▸ **Provided records**:

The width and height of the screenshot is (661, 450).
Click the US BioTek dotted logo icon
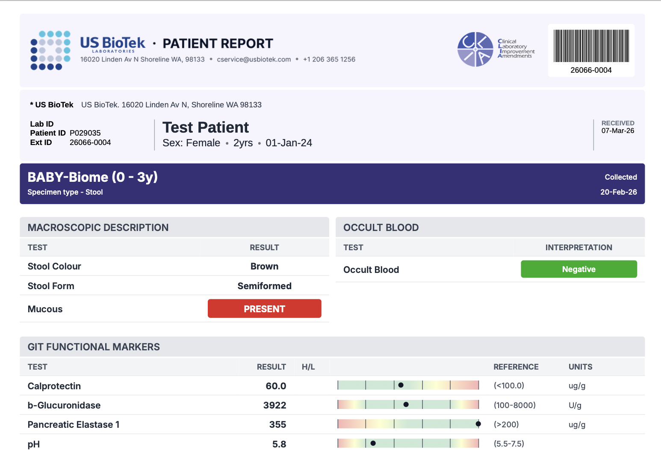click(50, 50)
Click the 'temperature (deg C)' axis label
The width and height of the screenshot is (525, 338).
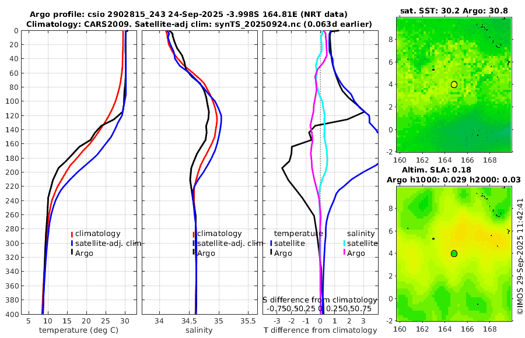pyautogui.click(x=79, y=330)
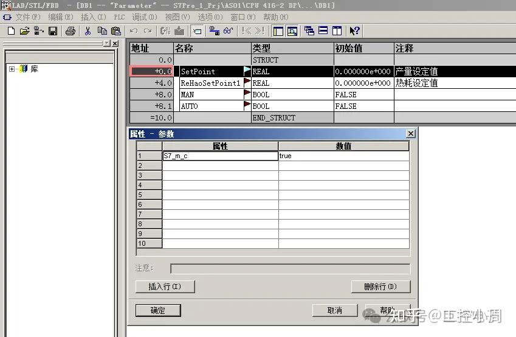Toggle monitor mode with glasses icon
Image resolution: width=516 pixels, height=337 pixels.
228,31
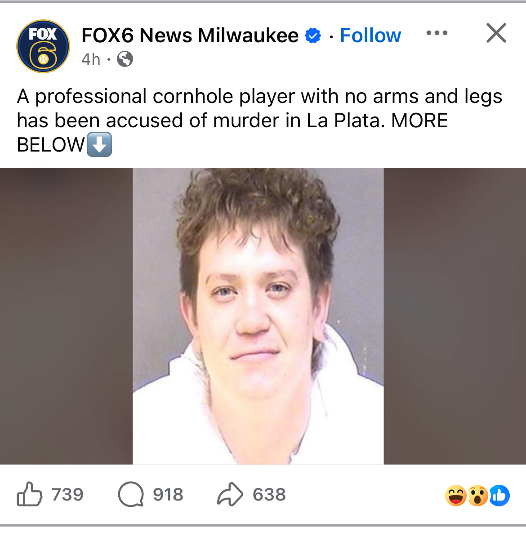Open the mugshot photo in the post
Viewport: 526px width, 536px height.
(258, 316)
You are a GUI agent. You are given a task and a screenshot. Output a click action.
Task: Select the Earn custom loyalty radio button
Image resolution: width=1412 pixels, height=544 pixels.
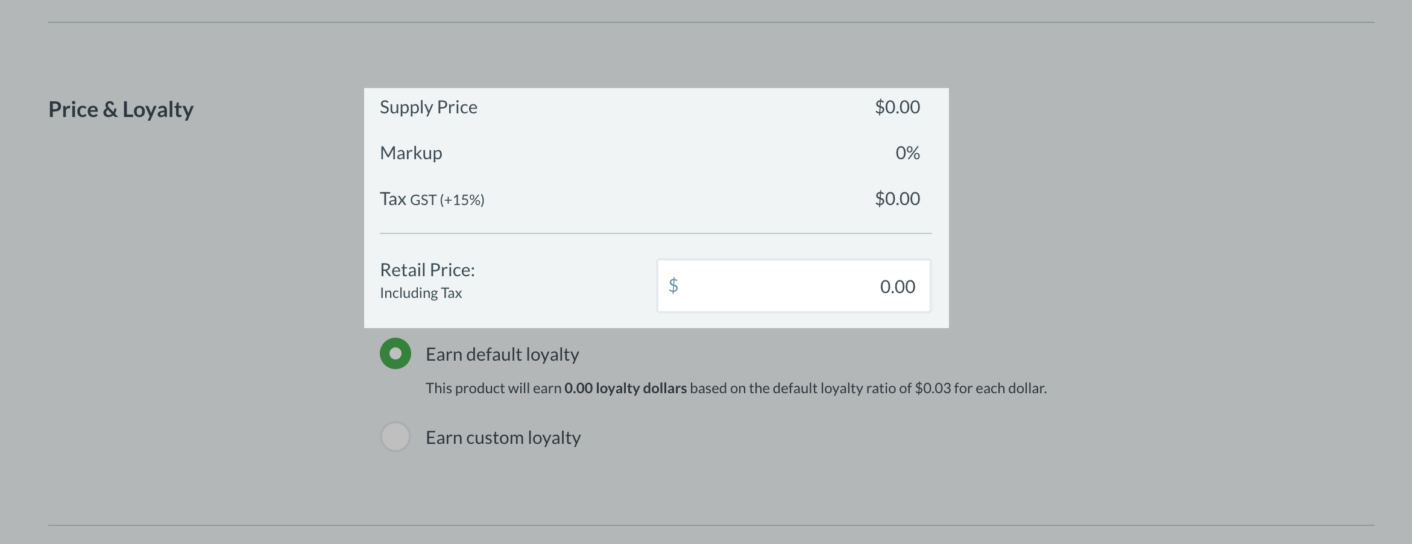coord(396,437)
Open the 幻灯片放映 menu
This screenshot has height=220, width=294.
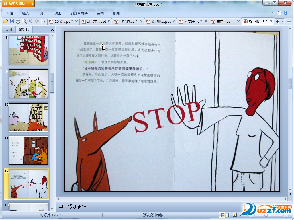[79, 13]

▸ **Task description**: Your copy must hold every record above in its exact wording and must hold no pictures.

▸ **Exercise response**:
The width and height of the screenshot is (661, 450).
Click the US BioTek dotted logo icon
click(50, 50)
Click the 'temperature (deg C)' axis label
The width and height of the screenshot is (525, 338).
pyautogui.click(x=79, y=330)
Toggle monitor mode with glasses icon
Image resolution: width=516 pixels, height=337 pixels.
228,31
Open the mugshot photo in the post
Viewport: 526px width, 536px height.
(258, 316)
You are a GUI agent. You are given a task and a screenshot. Output a click action.
Task: Select the Earn custom loyalty radio button
Image resolution: width=1412 pixels, height=544 pixels.
coord(396,437)
Open the 幻灯片放映 menu
This screenshot has height=220, width=294.
[79, 13]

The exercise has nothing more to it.